To be done
Can you retype the rows from the line holding "Image resolution: width=1040" through the last row, inclusive, without the pictures?

Available data

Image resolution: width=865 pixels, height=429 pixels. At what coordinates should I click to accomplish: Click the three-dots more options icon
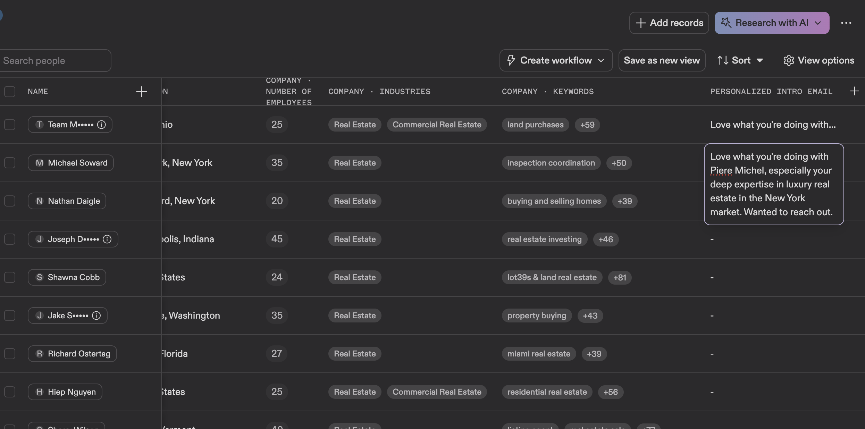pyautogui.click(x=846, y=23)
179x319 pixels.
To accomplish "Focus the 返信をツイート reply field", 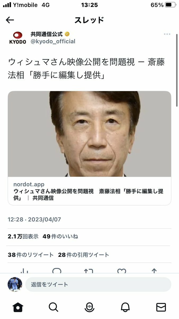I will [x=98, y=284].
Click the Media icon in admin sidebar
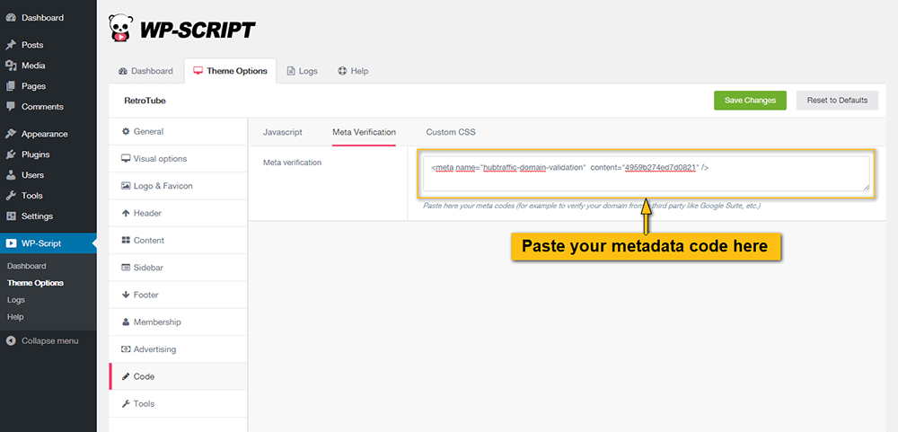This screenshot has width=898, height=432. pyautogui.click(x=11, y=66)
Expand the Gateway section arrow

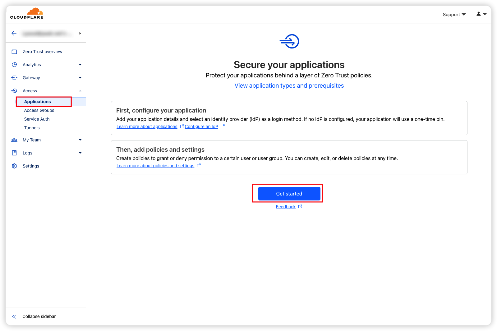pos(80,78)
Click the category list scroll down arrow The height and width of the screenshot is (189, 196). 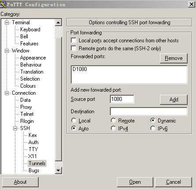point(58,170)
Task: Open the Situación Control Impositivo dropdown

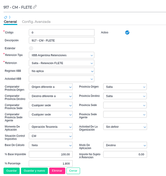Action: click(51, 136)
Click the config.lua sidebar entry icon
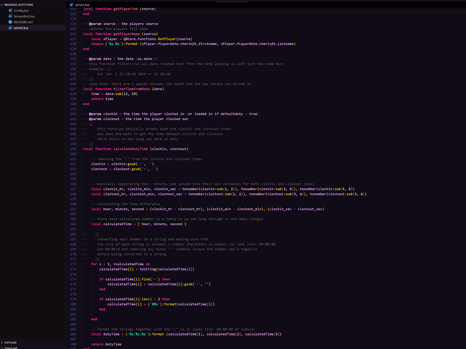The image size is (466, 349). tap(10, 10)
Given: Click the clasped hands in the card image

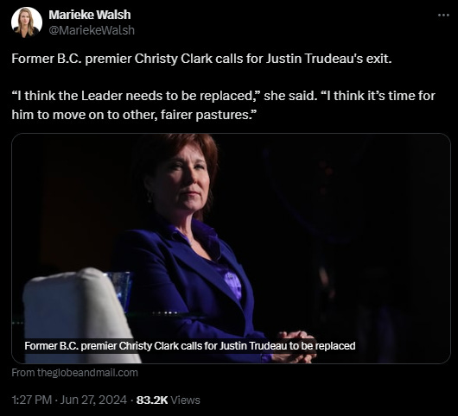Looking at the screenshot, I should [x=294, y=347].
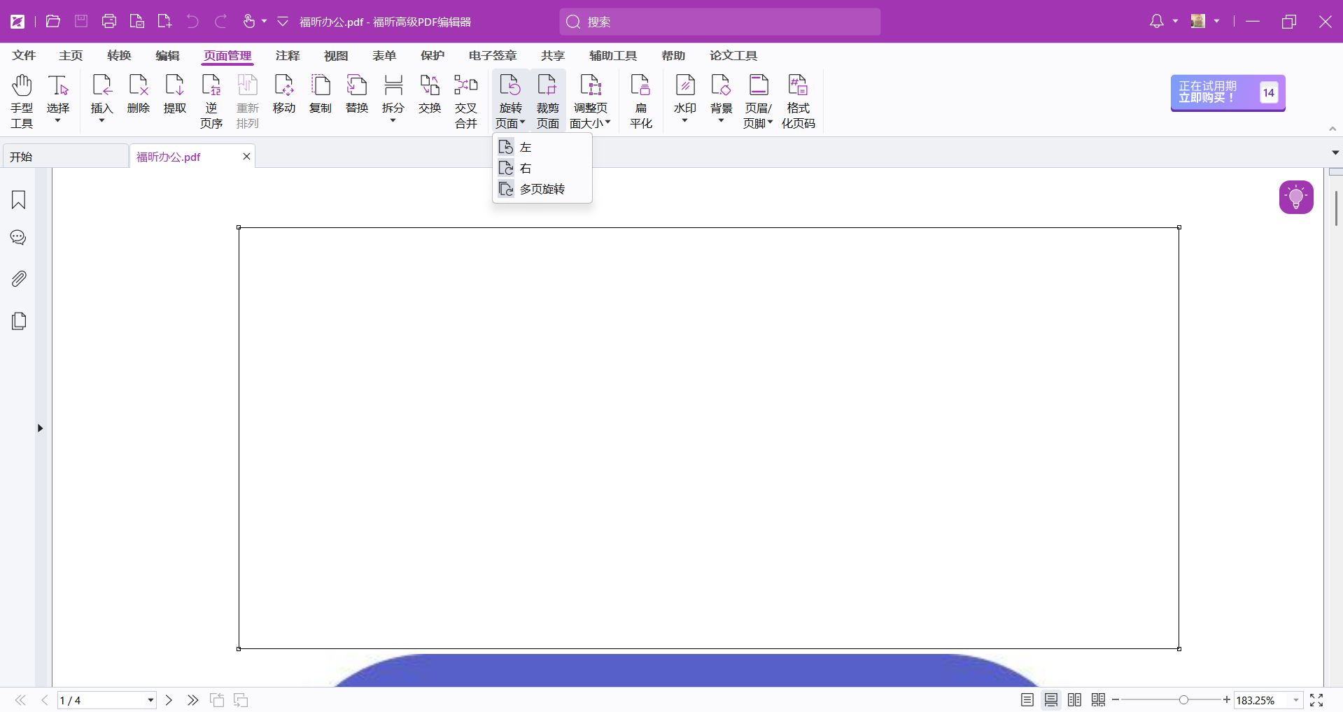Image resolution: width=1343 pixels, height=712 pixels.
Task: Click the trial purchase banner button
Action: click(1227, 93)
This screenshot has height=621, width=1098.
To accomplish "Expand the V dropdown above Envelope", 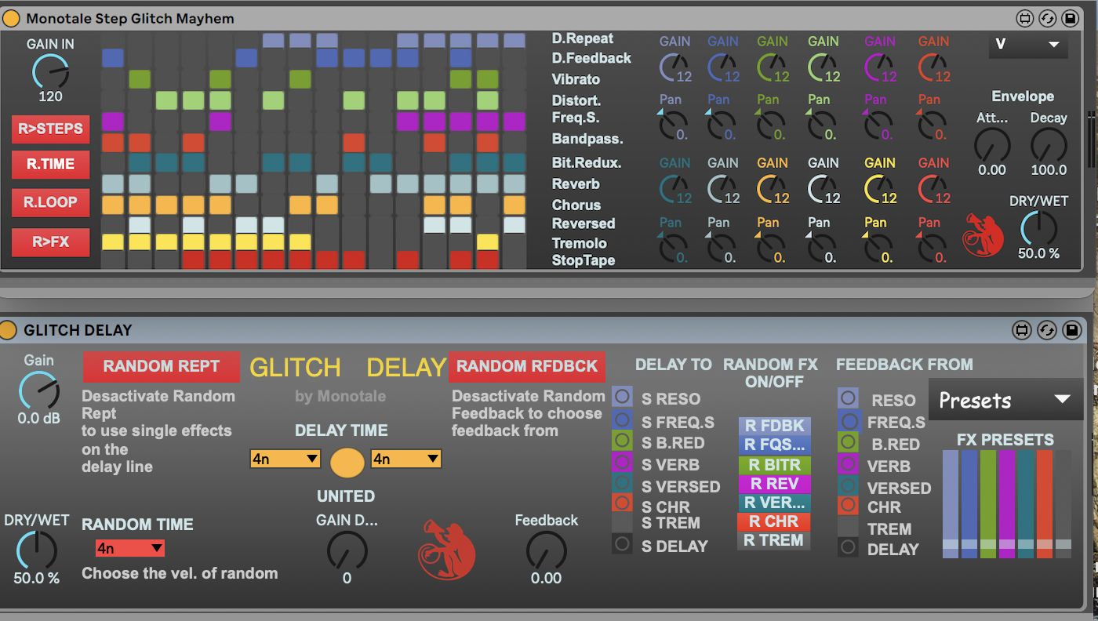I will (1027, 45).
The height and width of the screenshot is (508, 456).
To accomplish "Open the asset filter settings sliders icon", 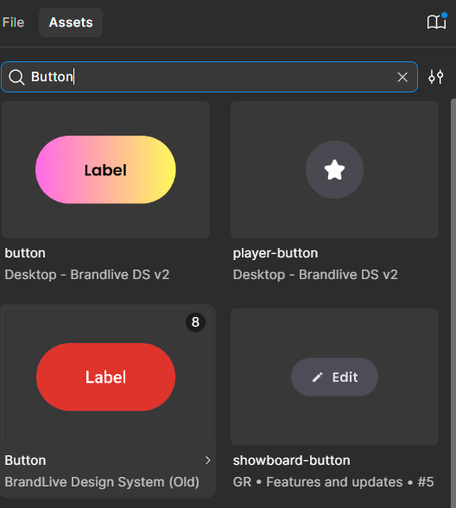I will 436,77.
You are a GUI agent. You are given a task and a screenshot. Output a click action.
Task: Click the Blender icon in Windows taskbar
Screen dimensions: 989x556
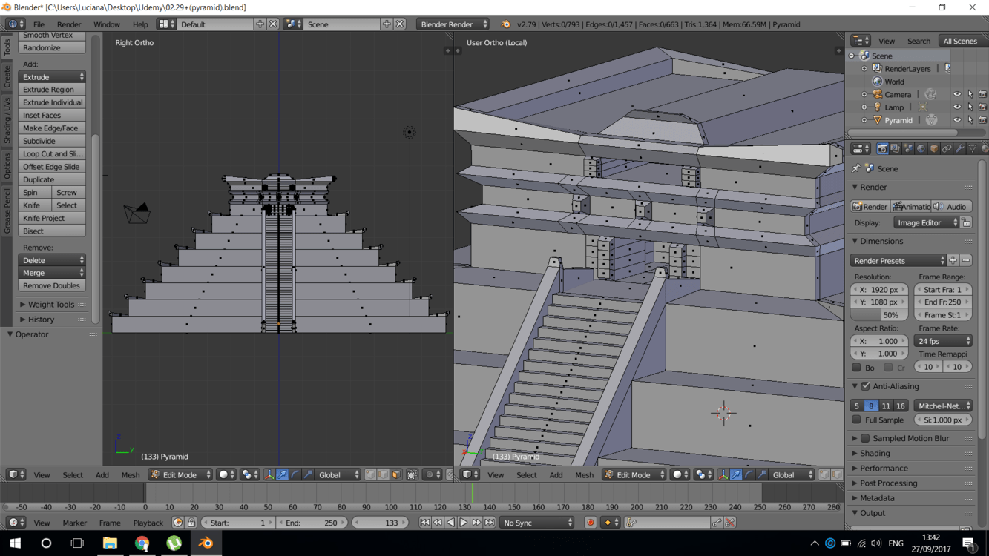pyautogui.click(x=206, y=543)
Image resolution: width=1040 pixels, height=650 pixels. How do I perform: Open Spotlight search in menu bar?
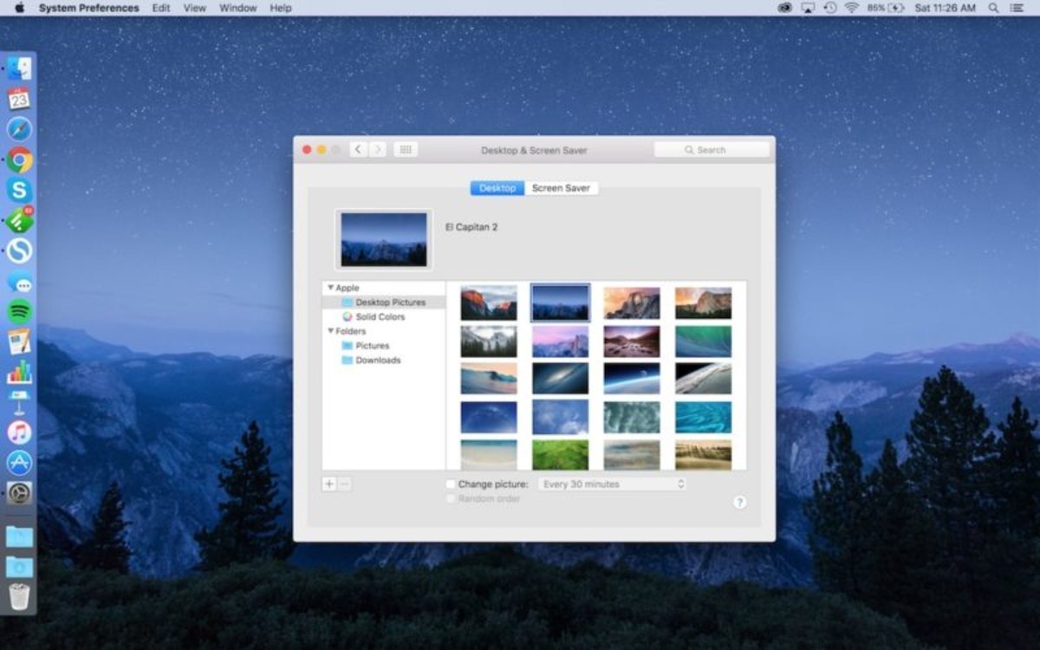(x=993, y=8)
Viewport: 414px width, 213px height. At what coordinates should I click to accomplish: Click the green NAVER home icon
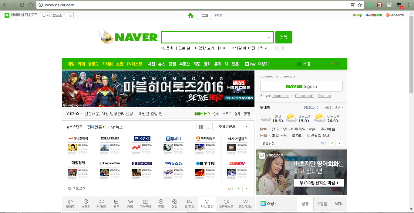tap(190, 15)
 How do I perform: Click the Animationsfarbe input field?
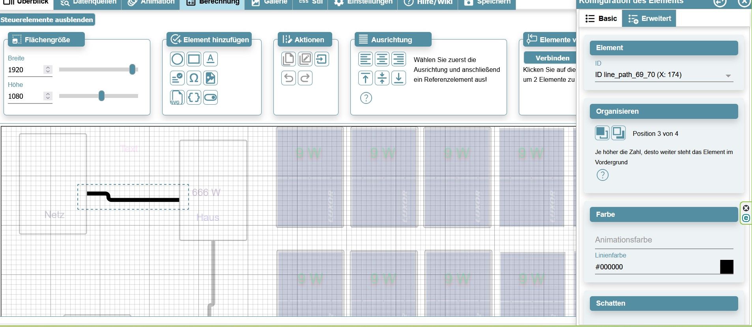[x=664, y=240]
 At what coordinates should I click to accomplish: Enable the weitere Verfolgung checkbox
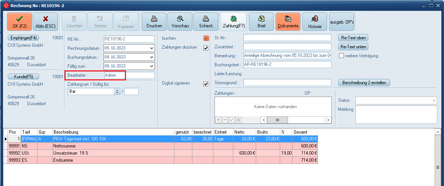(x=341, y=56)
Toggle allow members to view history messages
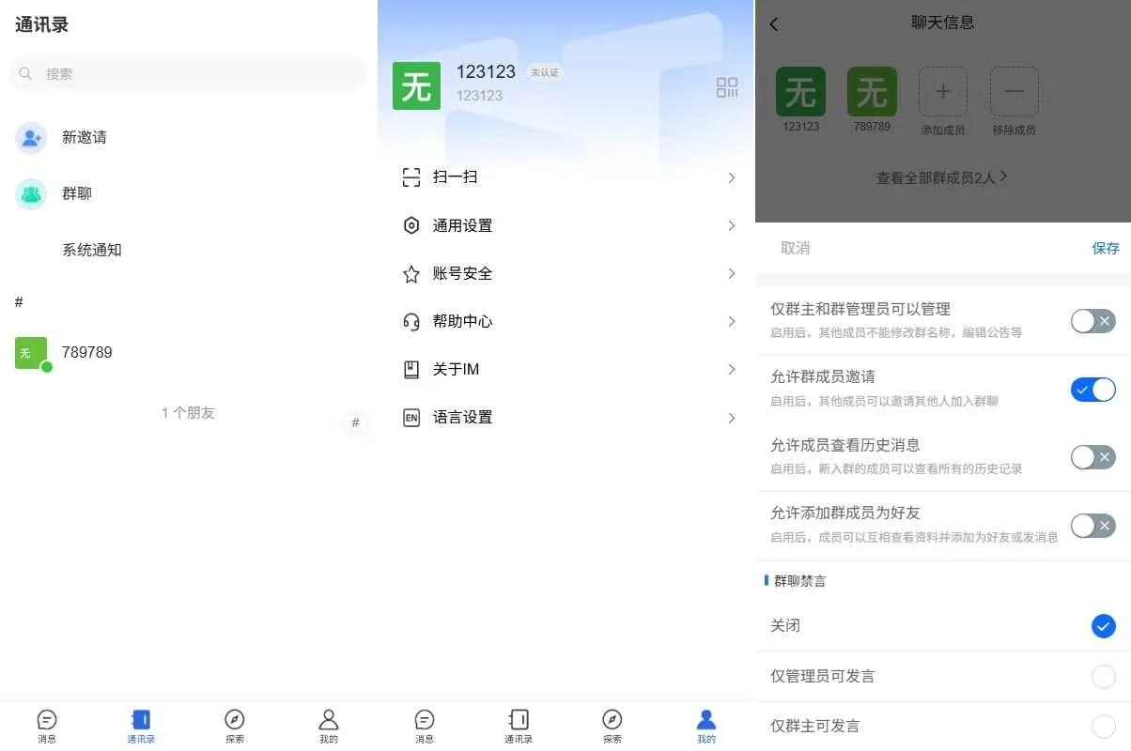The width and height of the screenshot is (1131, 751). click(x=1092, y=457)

Expected answer
Image resolution: width=1040 pixels, height=650 pixels. How do I perform: Open Spotlight search in menu bar?
(x=993, y=8)
Viewport: 414px width, 213px height. At what coordinates should I click to accomplish: Click the green NAVER home icon
tap(190, 15)
 How do I perform: Click the Animationsfarbe input field?
[x=664, y=240]
 At what coordinates should I click to accomplish: Enable the weitere Verfolgung checkbox
(x=341, y=56)
Toggle allow members to view history messages
The width and height of the screenshot is (1131, 751). click(x=1092, y=457)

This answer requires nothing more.